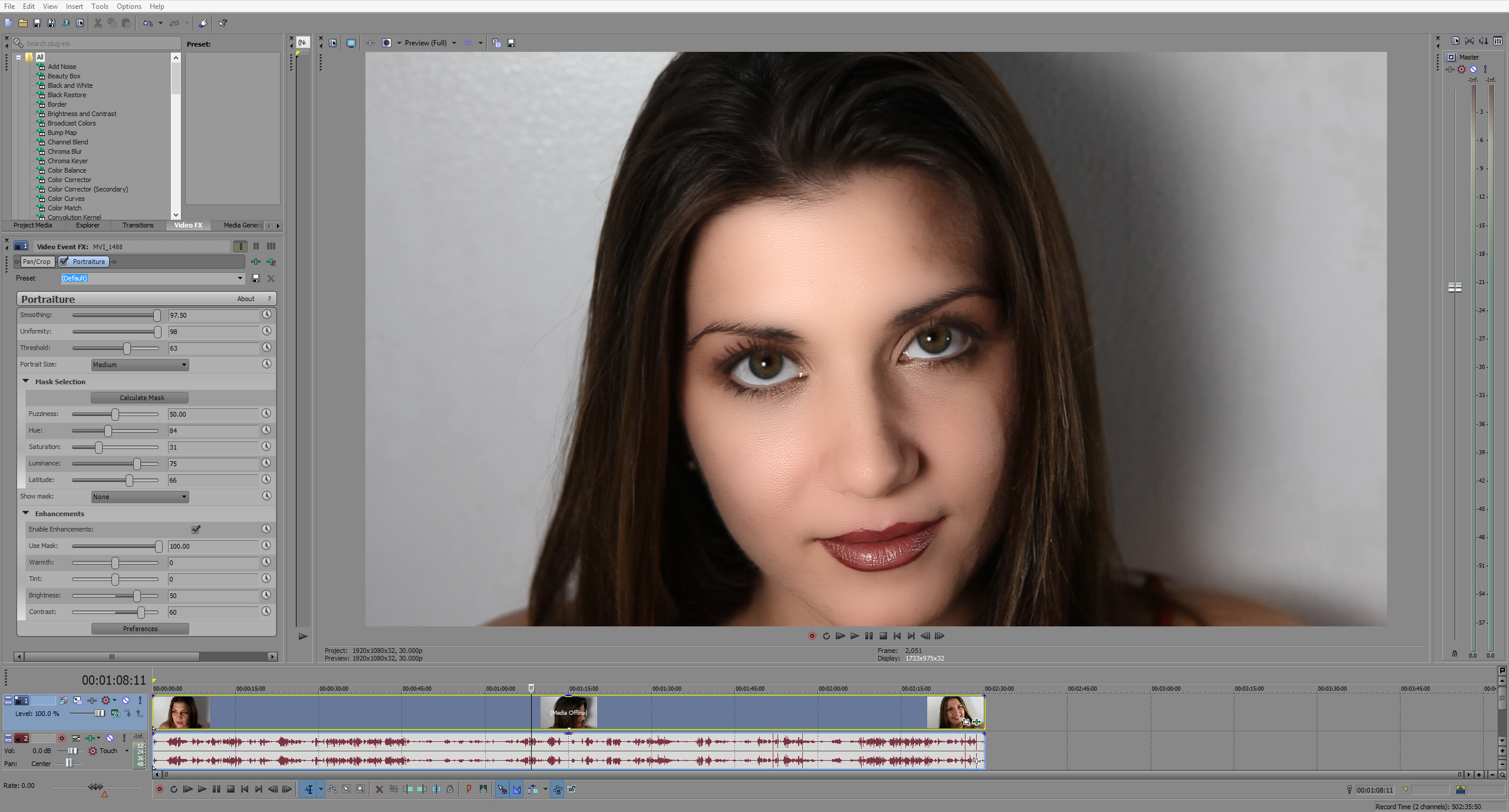Image resolution: width=1509 pixels, height=812 pixels.
Task: Switch to the Transitions tab
Action: pos(137,225)
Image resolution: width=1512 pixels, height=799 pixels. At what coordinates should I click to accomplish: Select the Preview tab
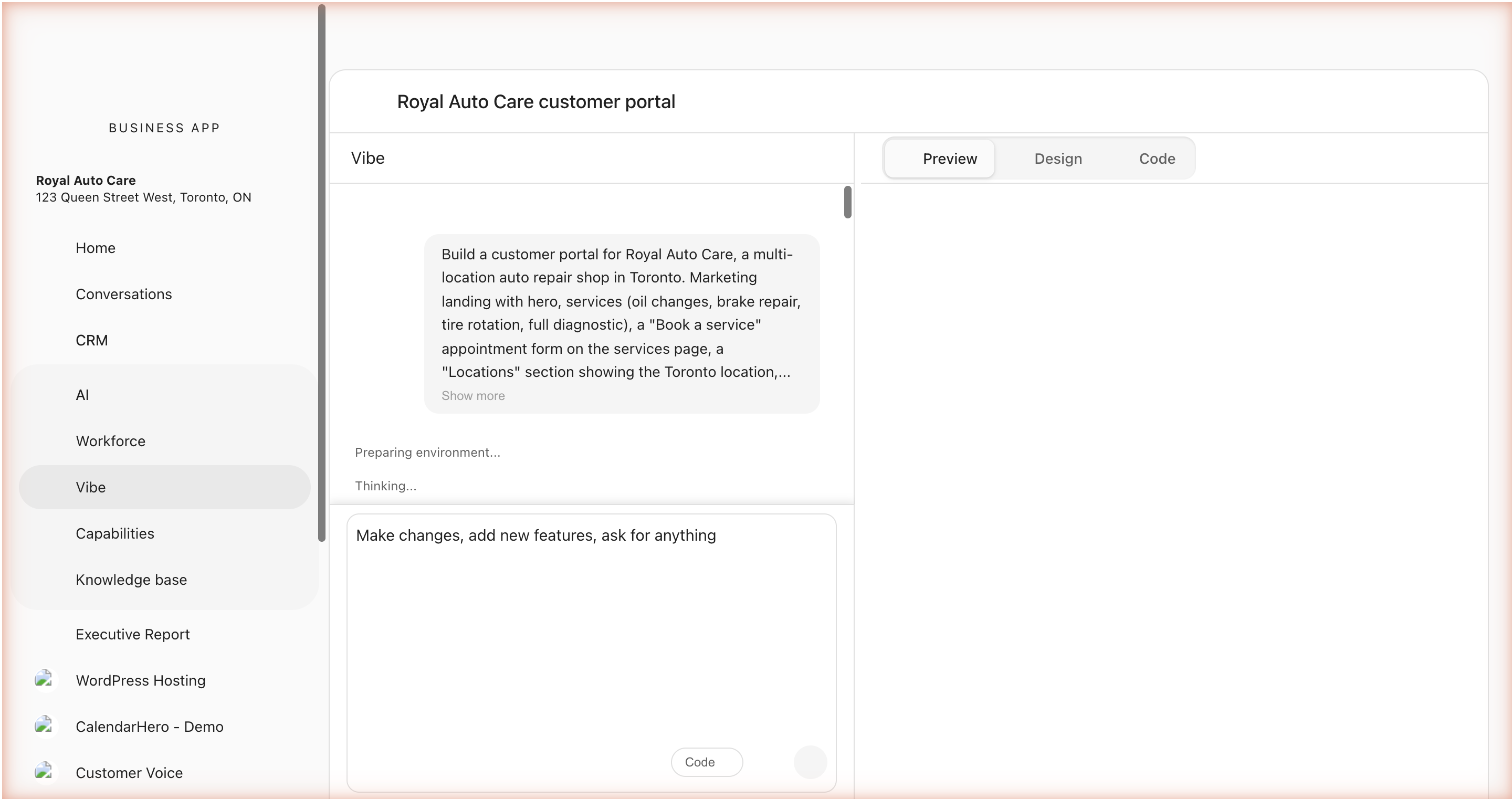[x=949, y=159]
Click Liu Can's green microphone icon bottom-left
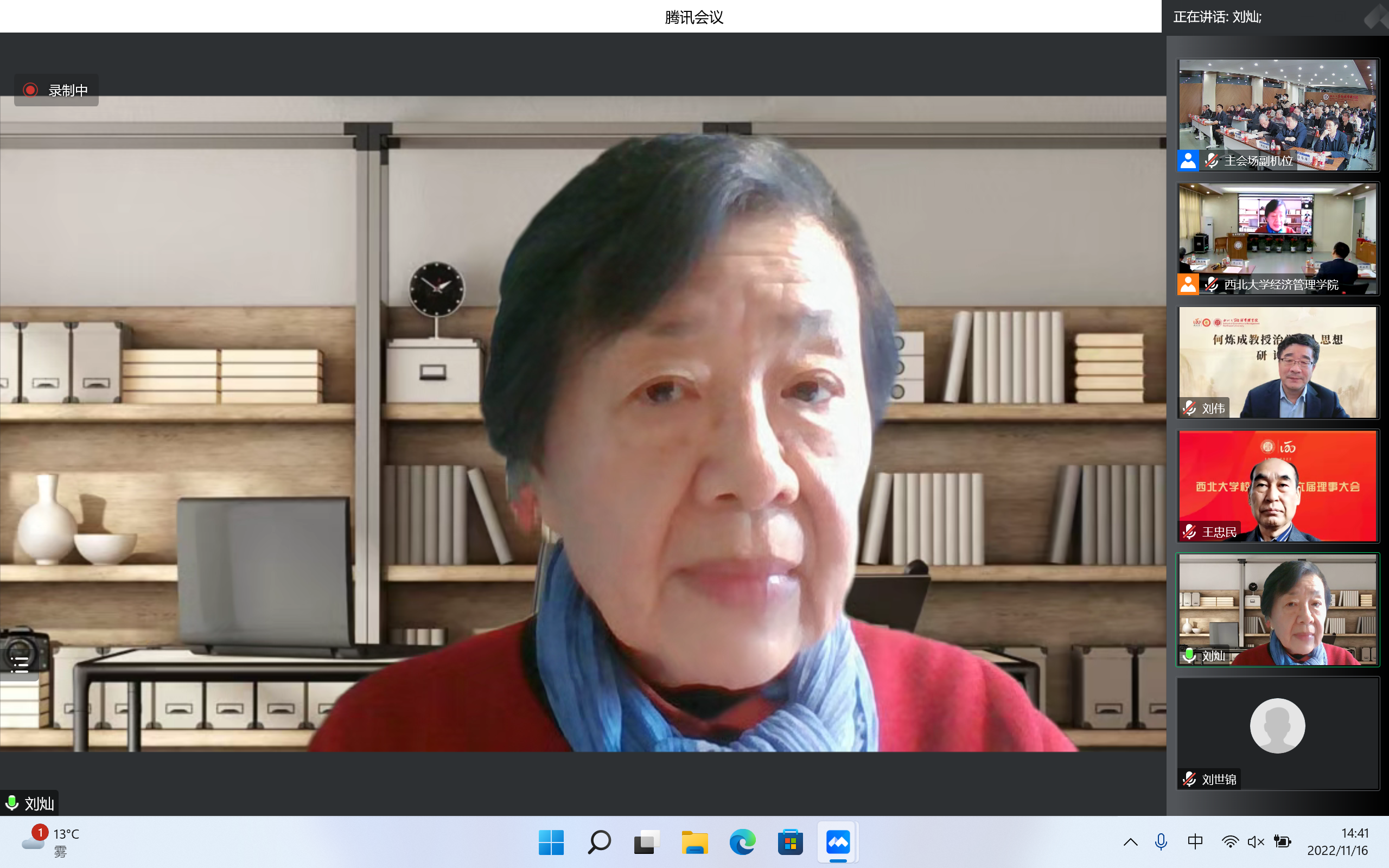Viewport: 1389px width, 868px height. pos(11,802)
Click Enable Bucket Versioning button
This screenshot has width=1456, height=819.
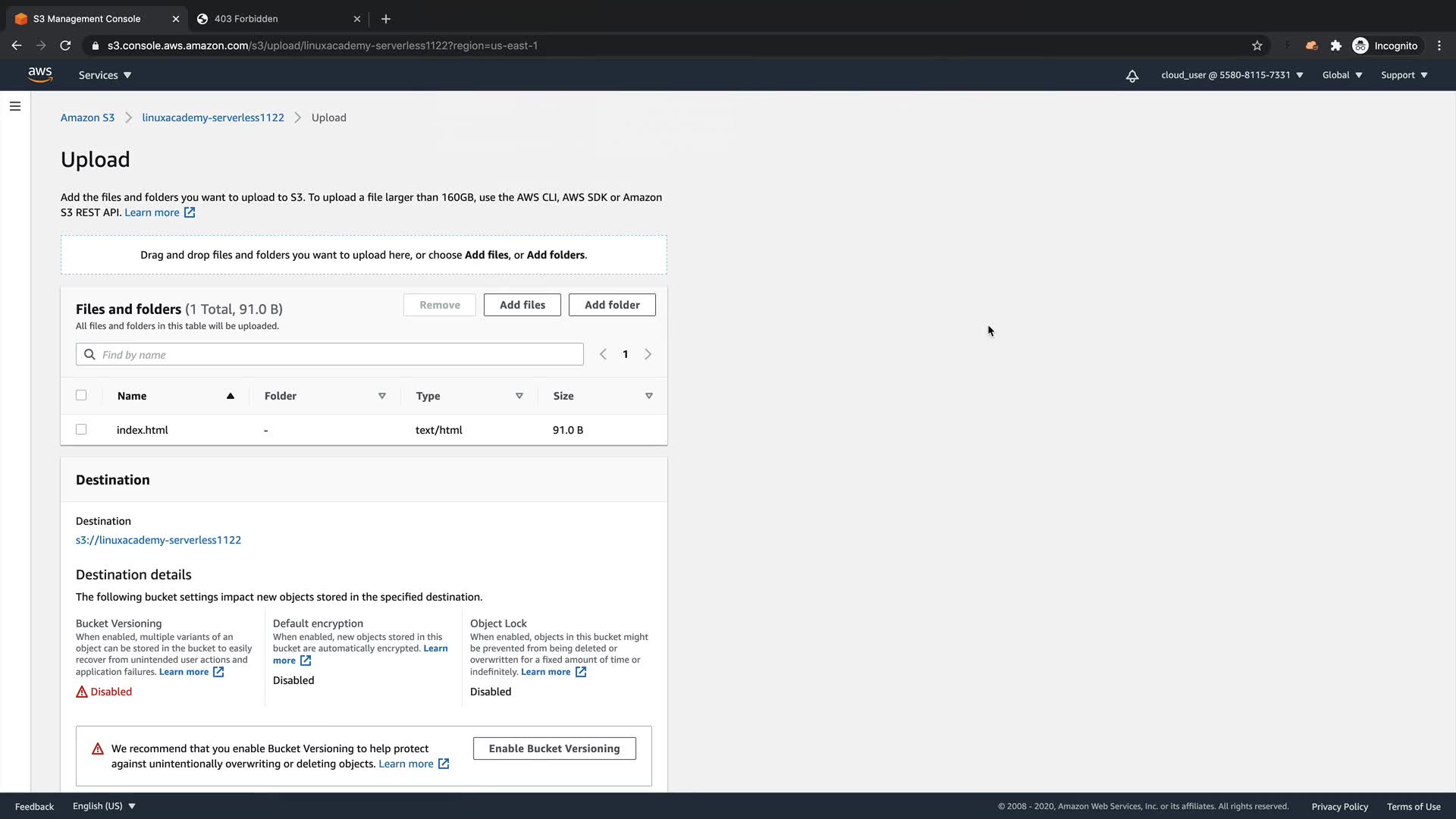554,748
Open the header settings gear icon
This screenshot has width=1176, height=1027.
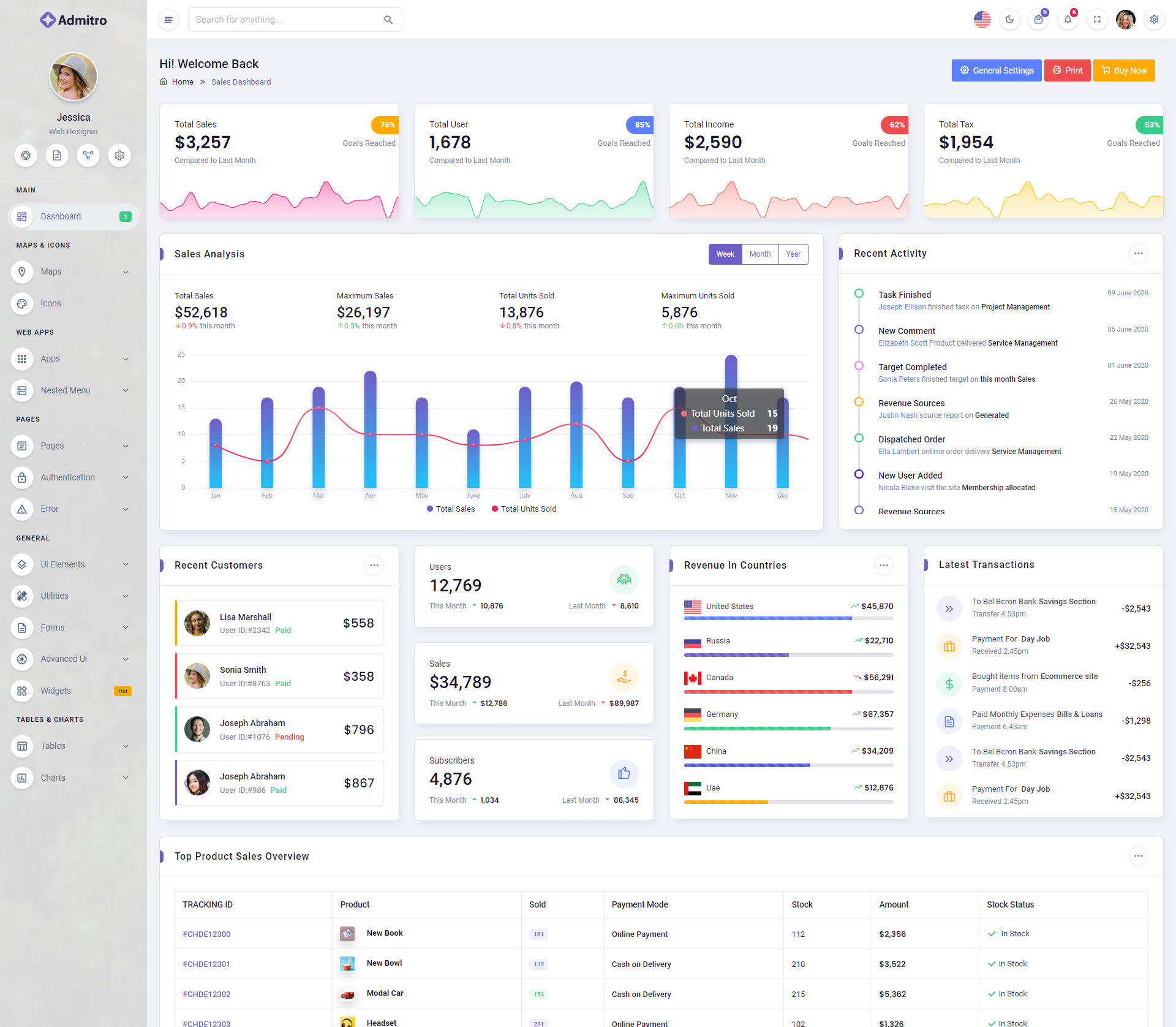click(x=1154, y=20)
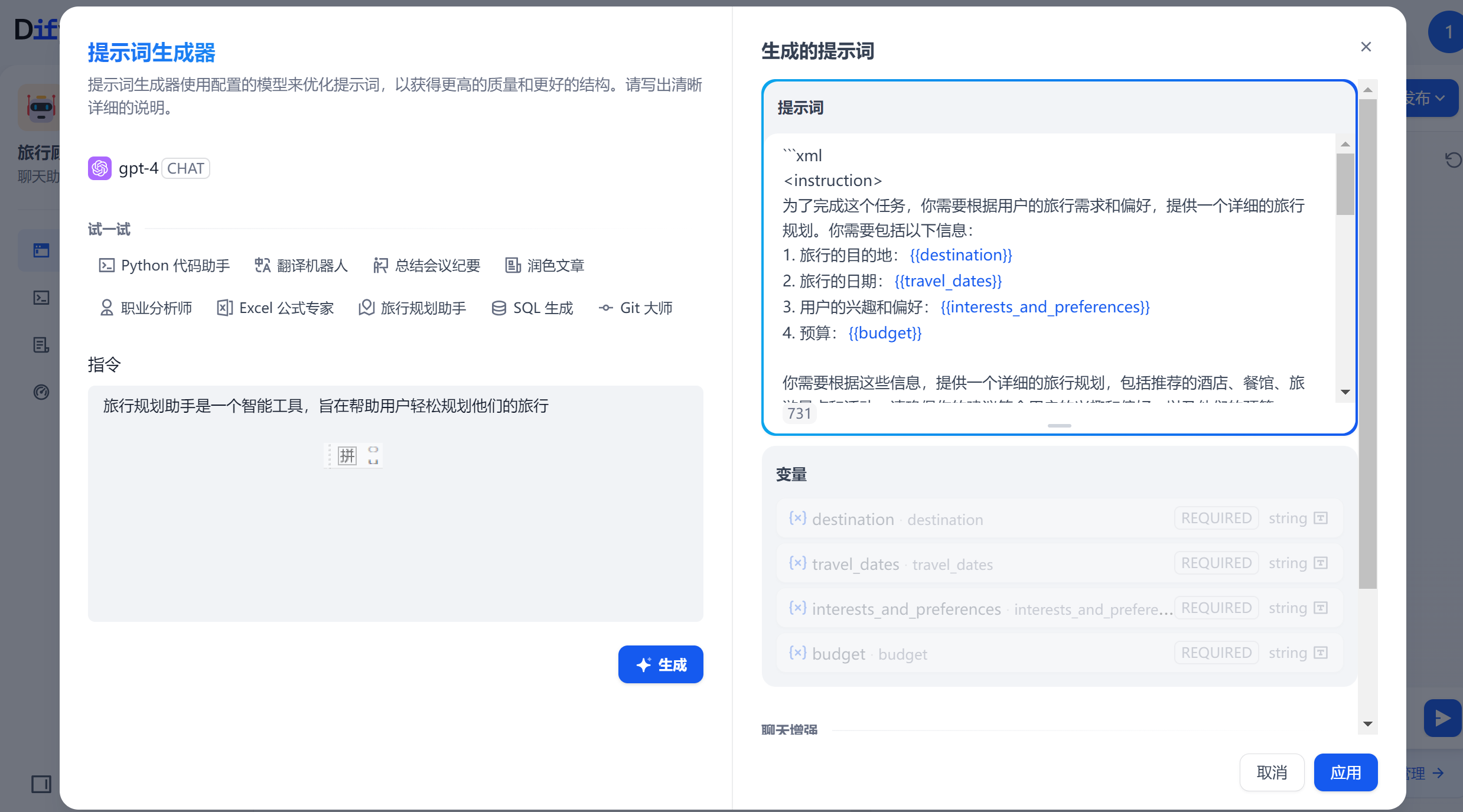Viewport: 1463px width, 812px height.
Task: Pick the 润色文章 template
Action: pyautogui.click(x=545, y=266)
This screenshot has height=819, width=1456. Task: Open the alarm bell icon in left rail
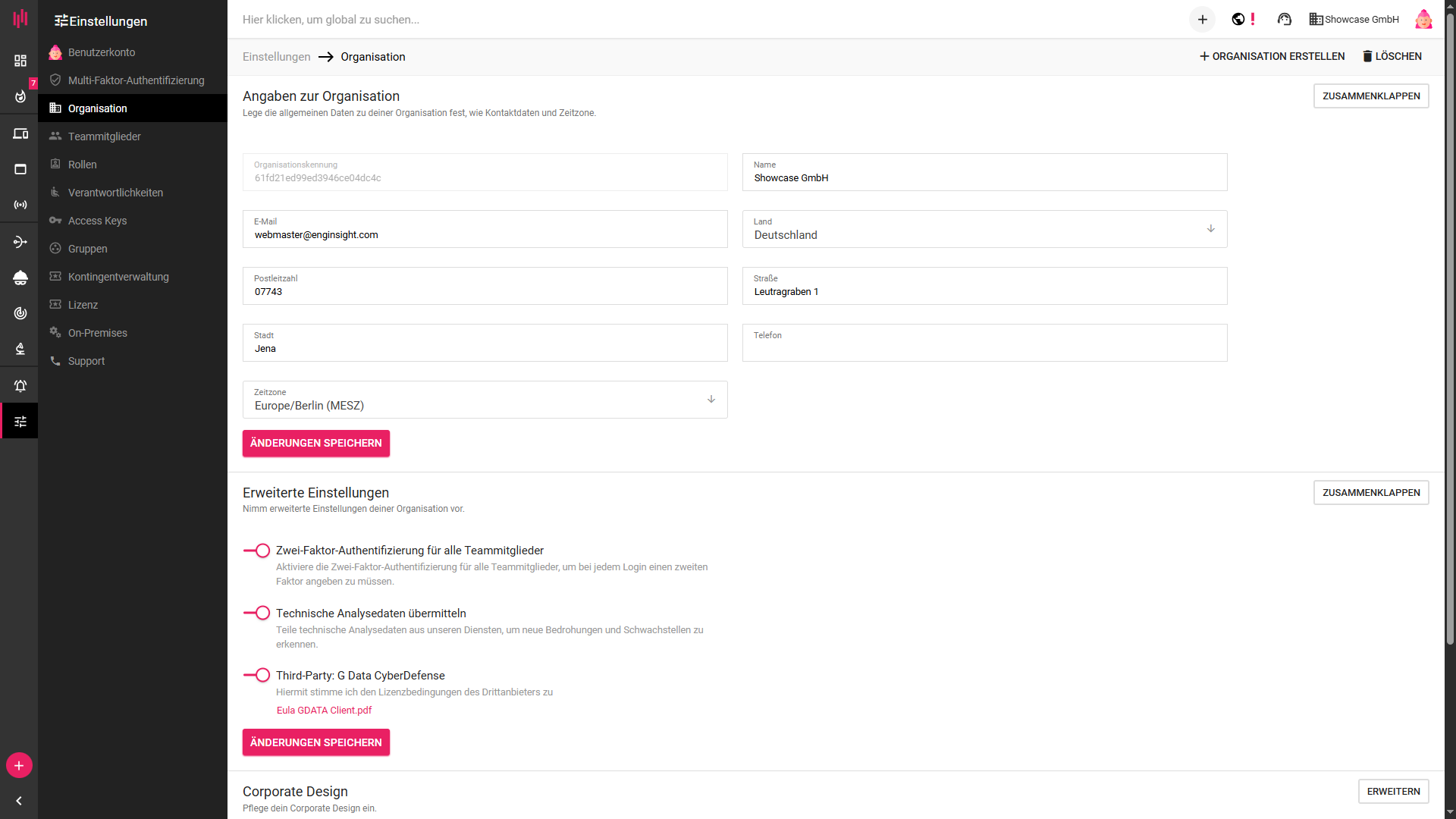[20, 386]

******

Action item
Could you reproduce exactly the lines from the one containing "Click Liu Can's" through the last line of the records, both included, leaving out the pictures?

The completed task
Click Liu Can's green microphone icon bottom-left
Viewport: 1389px width, 868px height. pos(11,802)
Click Enable Bucket Versioning button
This screenshot has width=1456, height=819.
554,748
Open the header settings gear icon
This screenshot has width=1176, height=1027.
click(x=1154, y=20)
Viewport: 1463px width, 812px height.
Task: Pick the 润色文章 template
Action: pyautogui.click(x=545, y=266)
This screenshot has height=819, width=1456. Task: Open the alarm bell icon in left rail
[20, 386]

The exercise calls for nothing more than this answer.